Collected data entries
= Beginning of Section =
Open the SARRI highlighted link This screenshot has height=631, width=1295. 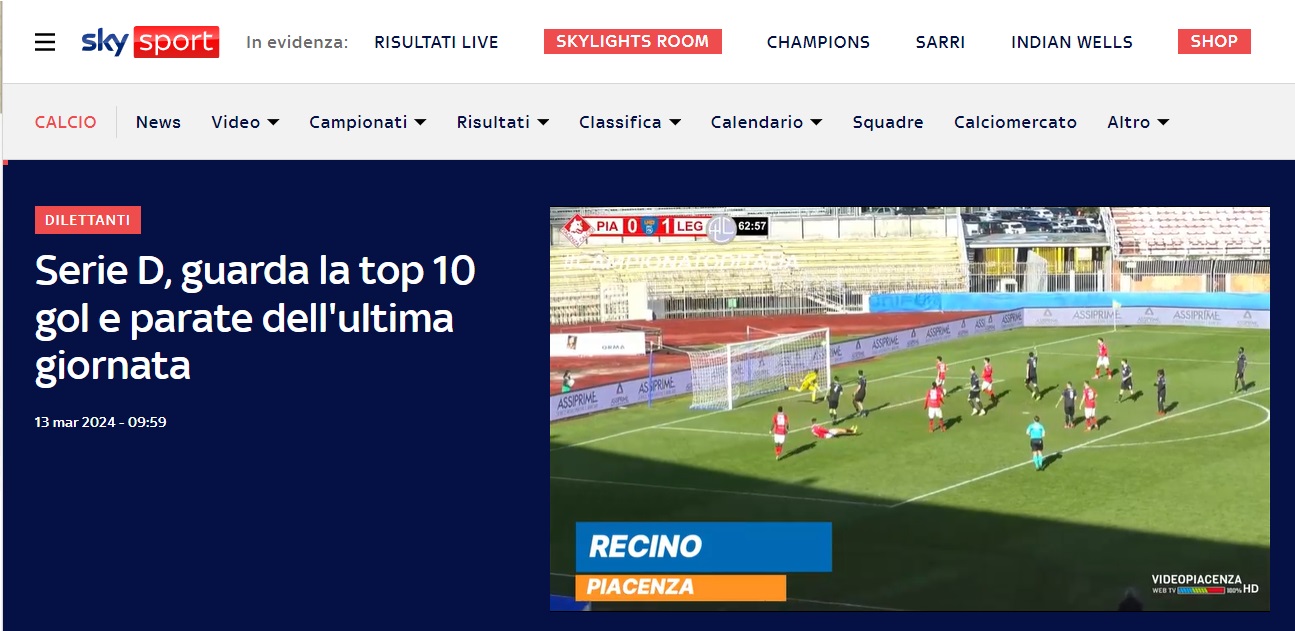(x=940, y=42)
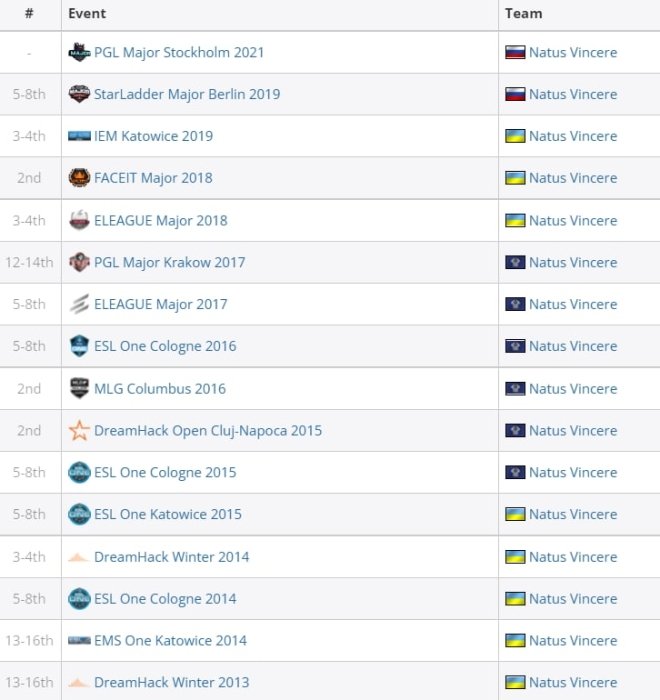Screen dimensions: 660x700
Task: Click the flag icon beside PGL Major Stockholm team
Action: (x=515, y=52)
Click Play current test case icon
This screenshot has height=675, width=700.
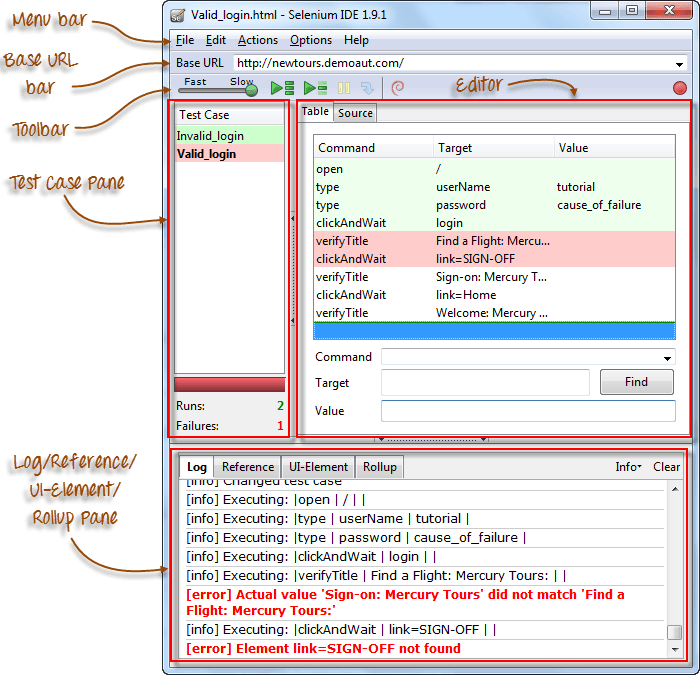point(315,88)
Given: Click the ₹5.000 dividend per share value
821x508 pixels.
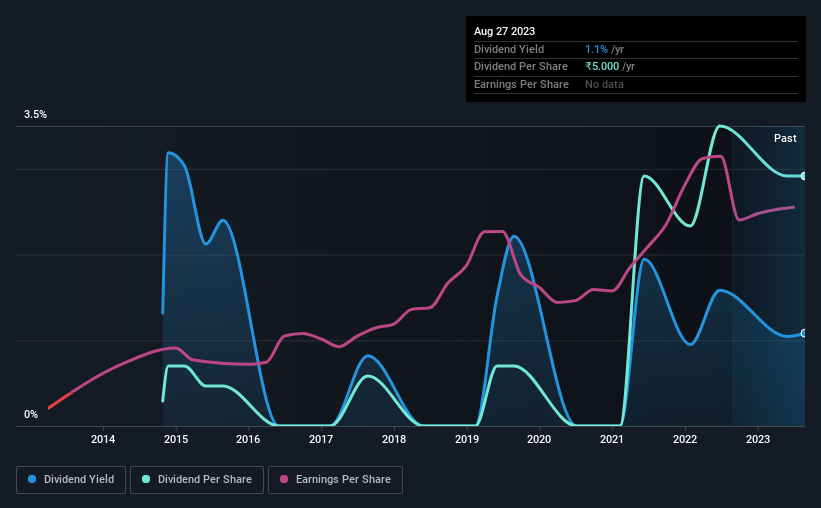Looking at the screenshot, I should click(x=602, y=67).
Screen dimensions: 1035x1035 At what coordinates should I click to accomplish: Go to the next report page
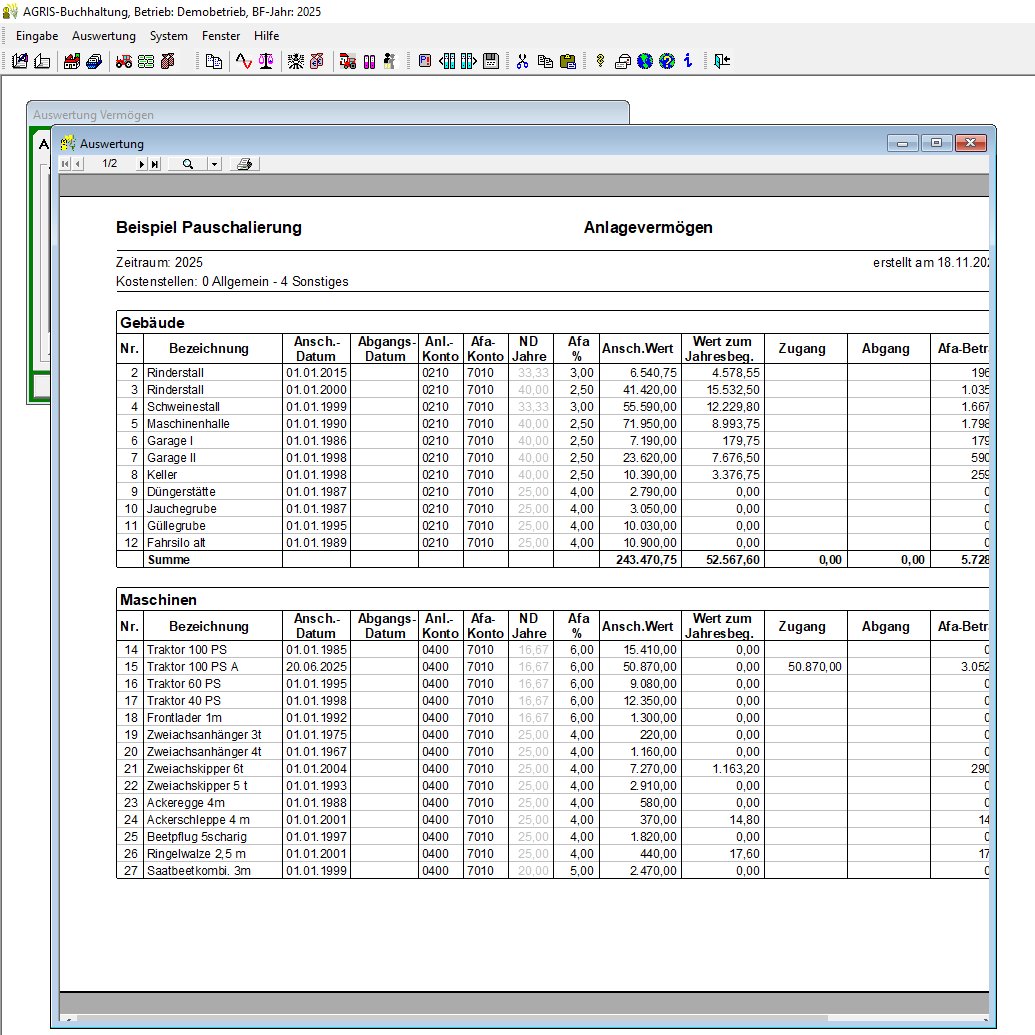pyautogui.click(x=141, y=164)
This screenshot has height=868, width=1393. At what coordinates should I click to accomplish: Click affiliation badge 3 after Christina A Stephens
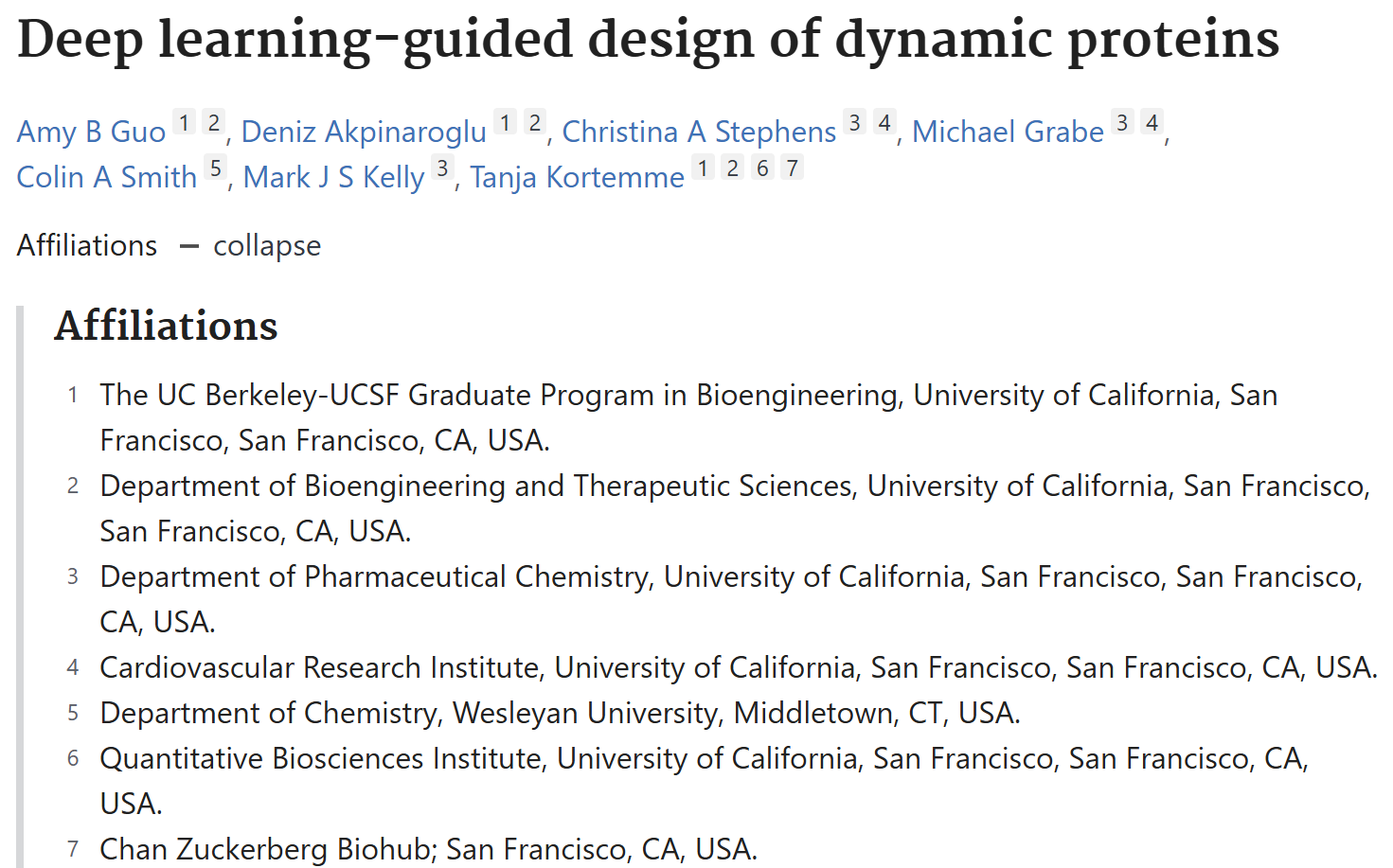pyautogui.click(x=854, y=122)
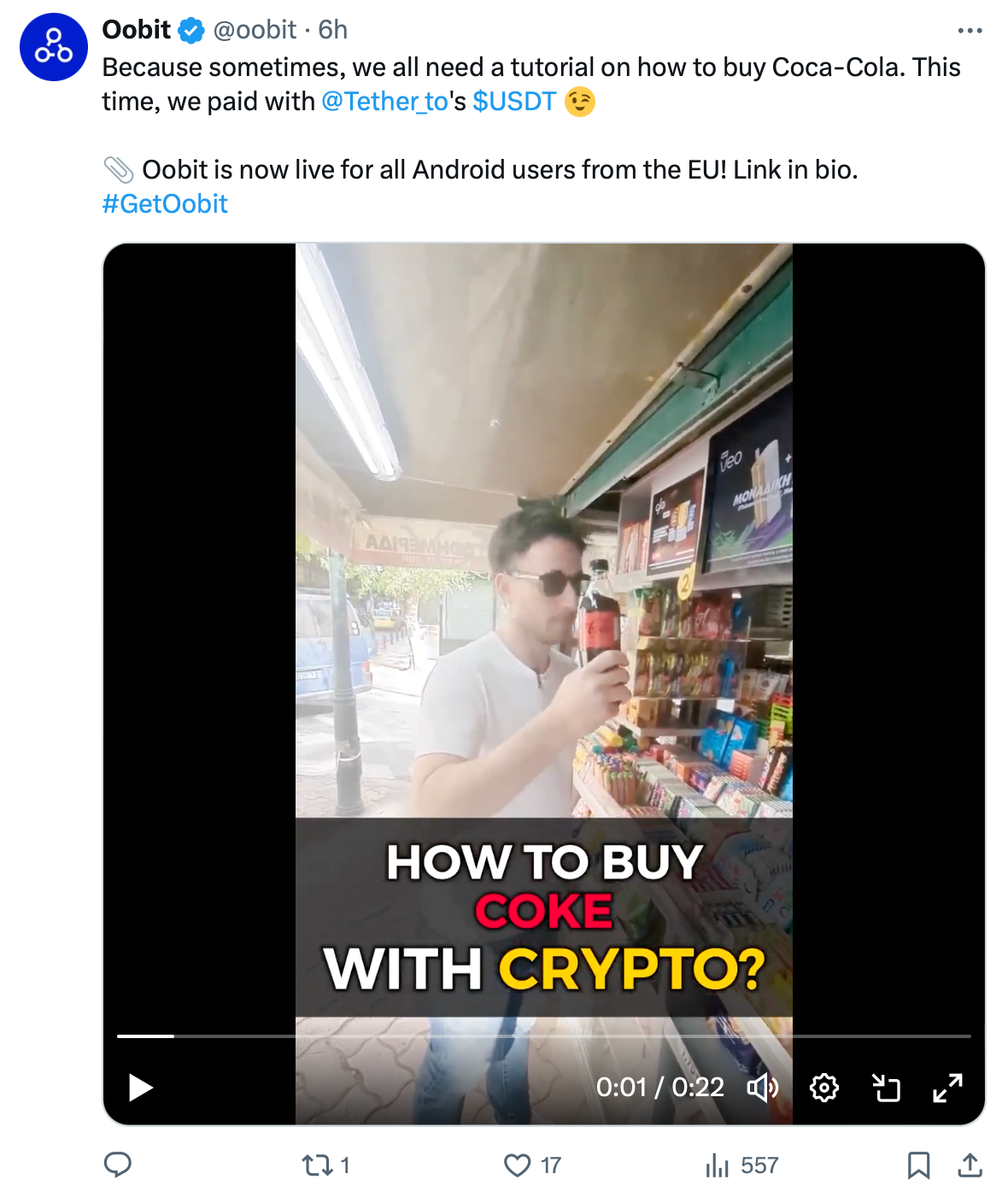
= End of Section =
TASK PROMPT >>
Starting at the line containing "Click Play current test case icon", output every remaining line of the records above exactly, the last one included. Nothing else belongs in the output, and no pictures either.

RESULT >>
Click Play current test case icon
This screenshot has height=675, width=700.
point(315,88)
Given: Click the ₹5.000 dividend per share value
821x508 pixels.
Looking at the screenshot, I should click(x=602, y=67).
Screen dimensions: 1035x1035 At what coordinates should I click to accomplish: Go to the next report page
pyautogui.click(x=141, y=164)
This screenshot has height=868, width=1393. At what coordinates should I click to accomplish: Click affiliation badge 3 after Christina A Stephens
pyautogui.click(x=854, y=122)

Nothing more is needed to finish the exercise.